P_hi = n_h [(M_hi)/(M_{h ·})] = n_h Z_hi

Sampford's method first selects a unit from stratum h with probability Z_hi . Then subsequent units are selected with probability proportional to

[(Z_hi)/(1-n_h Z_hi)]

and with replacement. If the same unit appears more than once in the sample of size n_h, then Sampford's algorithm rejects that sample and selects a new sample. The sample is accepted if it contains n_h distinct units.

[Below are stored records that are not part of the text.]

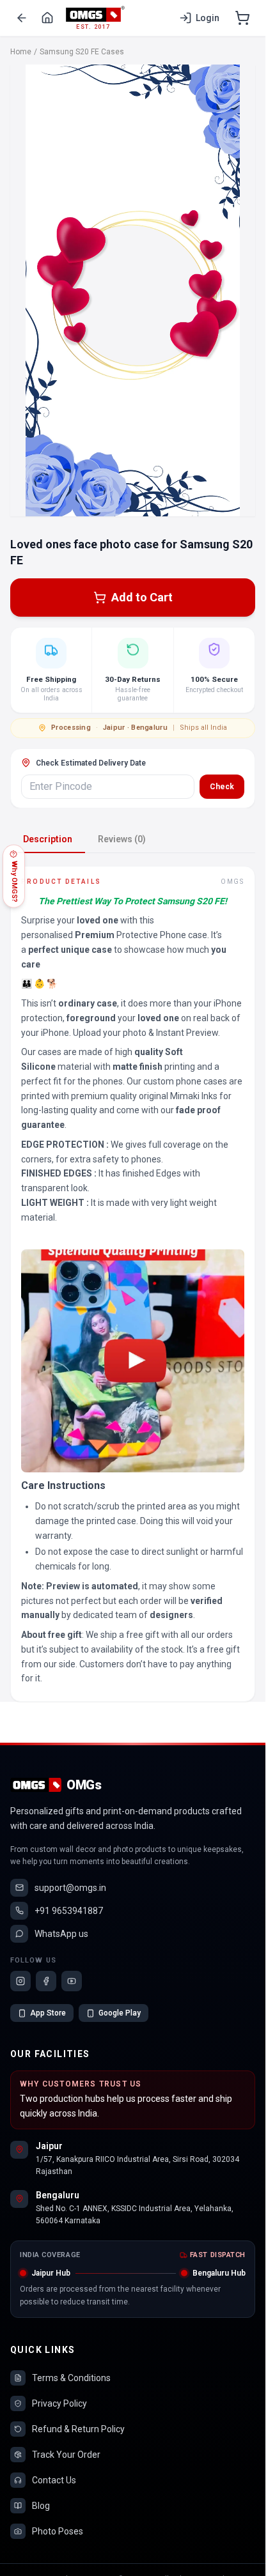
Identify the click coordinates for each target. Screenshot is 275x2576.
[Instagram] (20, 1981)
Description (47, 839)
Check (222, 786)
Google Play (119, 2013)
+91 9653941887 (69, 1911)
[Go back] (21, 17)
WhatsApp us (61, 1934)
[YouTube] (71, 1981)
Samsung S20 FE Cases (82, 51)
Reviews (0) (122, 839)
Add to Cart (142, 597)
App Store (48, 2013)
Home (20, 51)
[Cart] (242, 18)
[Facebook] (46, 1981)
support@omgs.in (70, 1888)
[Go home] (47, 17)
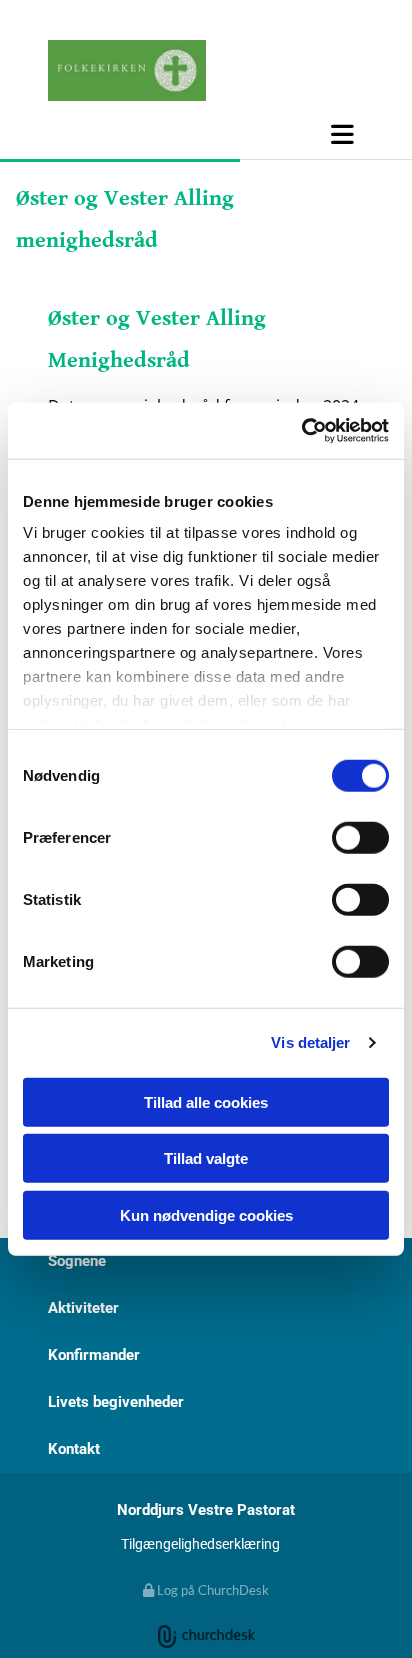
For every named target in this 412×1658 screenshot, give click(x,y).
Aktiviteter (83, 1308)
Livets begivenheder (116, 1402)
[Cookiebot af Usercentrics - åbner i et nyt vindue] (301, 431)
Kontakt (74, 1449)
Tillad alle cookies (206, 1101)
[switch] (360, 837)
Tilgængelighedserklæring (200, 1544)
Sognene (77, 1261)
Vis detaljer (310, 1042)
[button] (206, 134)
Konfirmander (94, 1355)
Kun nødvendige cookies (206, 1214)
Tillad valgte (206, 1158)
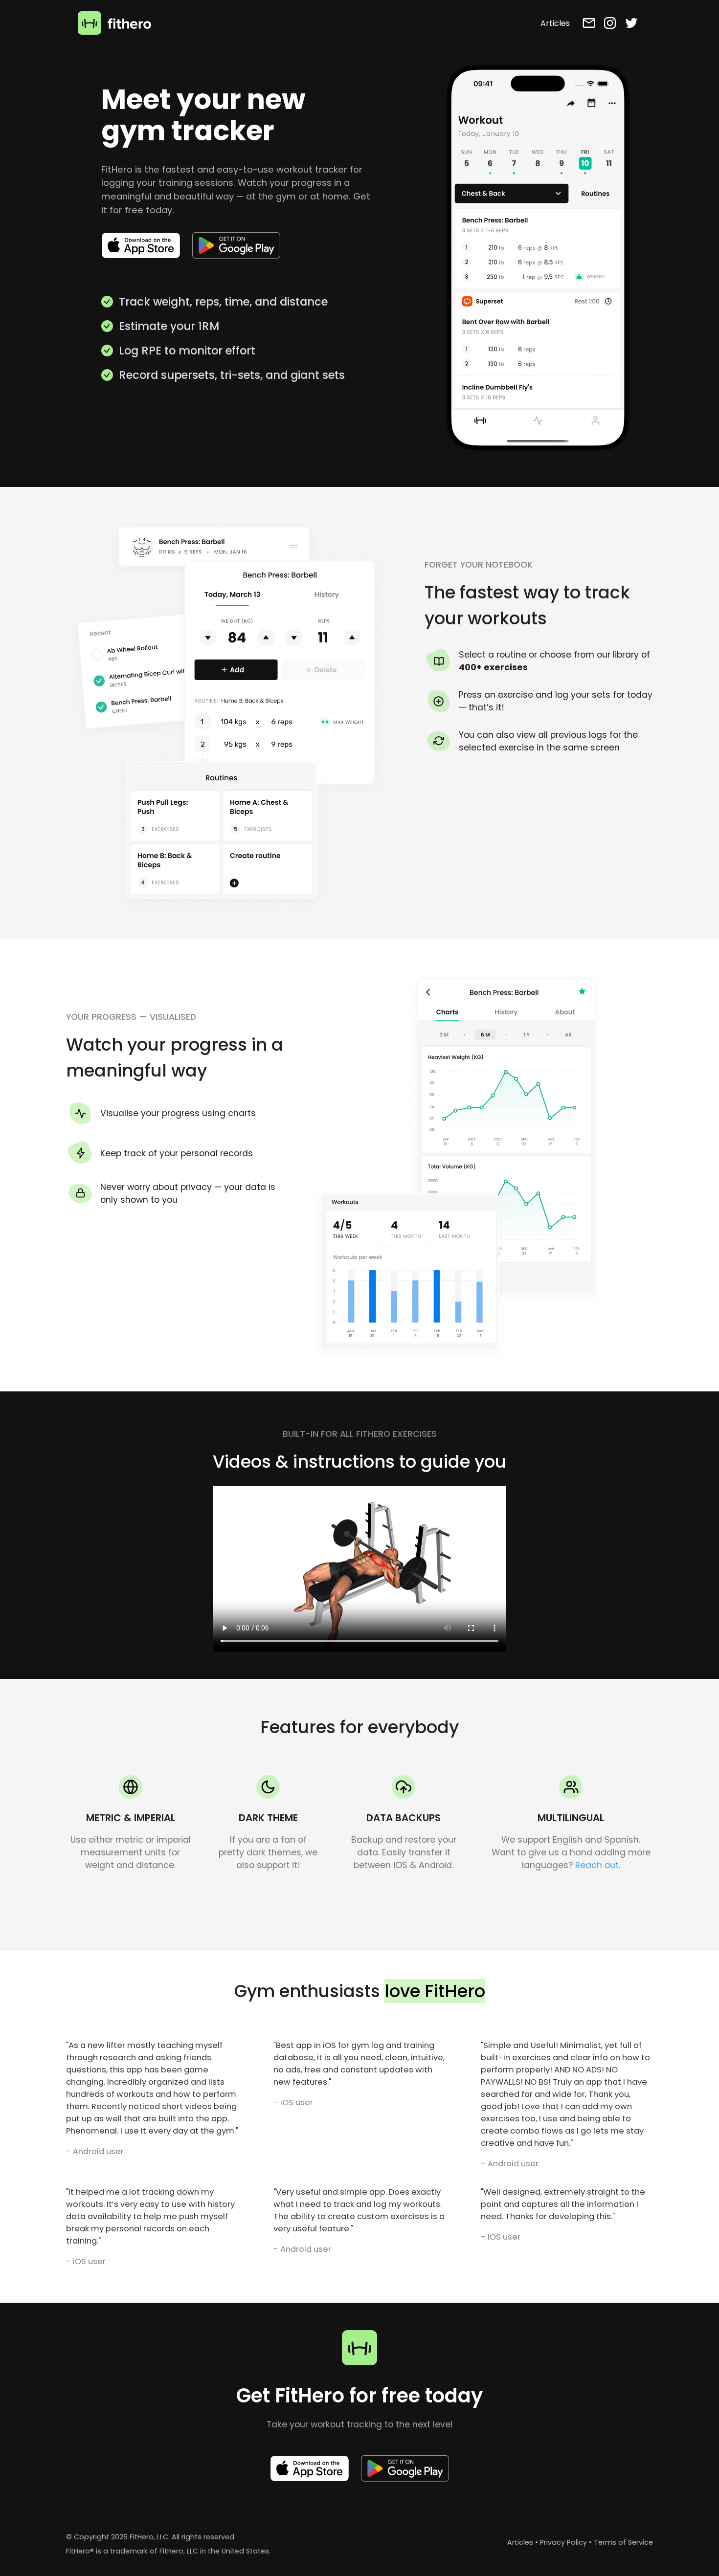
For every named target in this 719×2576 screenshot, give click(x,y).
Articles (520, 2542)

The joint selection probability for units i and j in stratum h equals

$P_{h(ij)} = K_h \lambda_i \lambda_j \sum_{t=2}^{n_h} \biggl[ t - n_h (P_{hi} + P_{hj}) L_{n_h-t}(ij) \biggr] / n_h^{t-2}$

where

$\lambda_i = \frac{Z_{hi}}{1 - n_h Z_{hi}}$

$L_m = \sum_{S(m)} \lambda_{i_1} \lambda_{i_2} ... \lambda_{i_m}$

where S(m) denotes all possible samples of size m, for m = 1, 2, ... , N_h . The sum L_m(ij) is defined similarly to L_m but sums over all possible samples of size m that do not include units i and j, and

$K_h = ( \sum_{t=1}^{n_h} tL_{n_h-t}/n_h^t ) ^{-1}$

Sampford's method requires that the relative size Z_hi be less than 1/n_h for all units. Refer to Cochran (1977, pp. 262 -263) and Sampford (1967).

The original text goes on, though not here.